Problem requirements:
Will you restate verbatim the lines running from the line with "The height and width of the screenshot is (485, 1024)." to the end of the data, leaving out everything else?

───── Data records

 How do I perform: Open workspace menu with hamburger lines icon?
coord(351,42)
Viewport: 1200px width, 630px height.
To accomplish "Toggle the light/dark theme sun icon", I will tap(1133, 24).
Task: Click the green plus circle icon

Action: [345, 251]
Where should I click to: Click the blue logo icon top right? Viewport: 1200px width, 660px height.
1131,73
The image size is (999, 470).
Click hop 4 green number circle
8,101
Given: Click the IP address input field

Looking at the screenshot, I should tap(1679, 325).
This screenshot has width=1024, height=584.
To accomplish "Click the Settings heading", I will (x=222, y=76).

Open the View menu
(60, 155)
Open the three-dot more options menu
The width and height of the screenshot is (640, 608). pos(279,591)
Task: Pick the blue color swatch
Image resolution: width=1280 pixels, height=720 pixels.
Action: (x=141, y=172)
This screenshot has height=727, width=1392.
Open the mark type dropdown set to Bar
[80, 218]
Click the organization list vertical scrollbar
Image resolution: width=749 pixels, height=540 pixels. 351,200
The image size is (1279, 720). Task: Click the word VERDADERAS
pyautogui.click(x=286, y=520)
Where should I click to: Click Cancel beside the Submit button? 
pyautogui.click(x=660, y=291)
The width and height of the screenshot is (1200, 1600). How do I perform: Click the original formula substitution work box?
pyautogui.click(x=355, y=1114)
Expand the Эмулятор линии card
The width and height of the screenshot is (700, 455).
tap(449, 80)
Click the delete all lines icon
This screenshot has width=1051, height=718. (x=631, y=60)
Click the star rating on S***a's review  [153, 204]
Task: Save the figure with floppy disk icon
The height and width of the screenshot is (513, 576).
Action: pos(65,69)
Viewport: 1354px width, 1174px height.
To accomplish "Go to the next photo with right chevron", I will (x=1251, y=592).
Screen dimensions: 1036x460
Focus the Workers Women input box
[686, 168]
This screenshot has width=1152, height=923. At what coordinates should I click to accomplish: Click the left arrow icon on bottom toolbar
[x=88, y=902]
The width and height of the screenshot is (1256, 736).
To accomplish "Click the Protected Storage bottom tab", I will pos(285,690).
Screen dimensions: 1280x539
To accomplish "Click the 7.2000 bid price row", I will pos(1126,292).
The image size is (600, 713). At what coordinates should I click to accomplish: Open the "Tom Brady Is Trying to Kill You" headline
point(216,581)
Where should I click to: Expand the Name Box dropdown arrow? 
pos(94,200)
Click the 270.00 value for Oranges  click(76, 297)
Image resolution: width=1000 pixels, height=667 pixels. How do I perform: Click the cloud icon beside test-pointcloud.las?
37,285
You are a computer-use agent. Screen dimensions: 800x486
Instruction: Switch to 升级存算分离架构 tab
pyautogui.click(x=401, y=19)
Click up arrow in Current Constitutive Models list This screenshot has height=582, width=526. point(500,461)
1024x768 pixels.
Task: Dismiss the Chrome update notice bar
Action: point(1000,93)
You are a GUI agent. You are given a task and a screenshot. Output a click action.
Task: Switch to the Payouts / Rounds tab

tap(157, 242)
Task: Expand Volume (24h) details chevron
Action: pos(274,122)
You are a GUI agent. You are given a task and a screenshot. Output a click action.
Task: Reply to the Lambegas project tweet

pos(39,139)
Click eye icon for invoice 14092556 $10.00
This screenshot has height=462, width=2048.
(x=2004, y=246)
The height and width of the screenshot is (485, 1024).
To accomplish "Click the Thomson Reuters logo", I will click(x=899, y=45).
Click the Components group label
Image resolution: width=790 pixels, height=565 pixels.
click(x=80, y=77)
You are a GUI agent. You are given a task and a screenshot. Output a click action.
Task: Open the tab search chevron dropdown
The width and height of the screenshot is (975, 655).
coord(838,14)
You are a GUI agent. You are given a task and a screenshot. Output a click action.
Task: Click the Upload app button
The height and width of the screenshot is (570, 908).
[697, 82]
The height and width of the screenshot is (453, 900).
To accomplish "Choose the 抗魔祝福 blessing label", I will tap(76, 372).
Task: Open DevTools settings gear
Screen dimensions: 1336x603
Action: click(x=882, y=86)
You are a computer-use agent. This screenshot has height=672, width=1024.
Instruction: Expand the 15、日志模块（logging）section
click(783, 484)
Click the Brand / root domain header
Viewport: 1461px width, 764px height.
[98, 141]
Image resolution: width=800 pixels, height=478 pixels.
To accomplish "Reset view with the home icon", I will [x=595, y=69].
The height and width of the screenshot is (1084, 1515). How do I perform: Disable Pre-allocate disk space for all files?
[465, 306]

──────────

Finished task:
The height and width of the screenshot is (485, 1024).
To accomplish "Click the Thomson Reuters logo", I will click(x=899, y=45).
Click the Components group label
Image resolution: width=790 pixels, height=565 pixels.
click(x=80, y=77)
You are a GUI agent. You are given a task and a screenshot. Output a click action.
Task: Open the tab search chevron dropdown
The width and height of the screenshot is (975, 655).
coord(838,14)
You are a GUI agent. You are given a task and a screenshot. Output a click action.
Task: Click the Upload app button
The height and width of the screenshot is (570, 908).
[697, 82]
The height and width of the screenshot is (453, 900).
To accomplish "Choose the 抗魔祝福 blessing label", I will tap(76, 372).
Task: Open DevTools settings gear
Screen dimensions: 1336x603
Action: click(x=882, y=86)
You are a computer-use agent. This screenshot has height=672, width=1024.
Instruction: Expand the 15、日志模块（logging）section
click(783, 484)
Click the Brand / root domain header
Viewport: 1461px width, 764px height.
[98, 141]
Image resolution: width=800 pixels, height=478 pixels.
To accomplish "Reset view with the home icon", I will [x=595, y=69].
The height and width of the screenshot is (1084, 1515). How do I perform: Disable Pre-allocate disk space for all files?
[465, 306]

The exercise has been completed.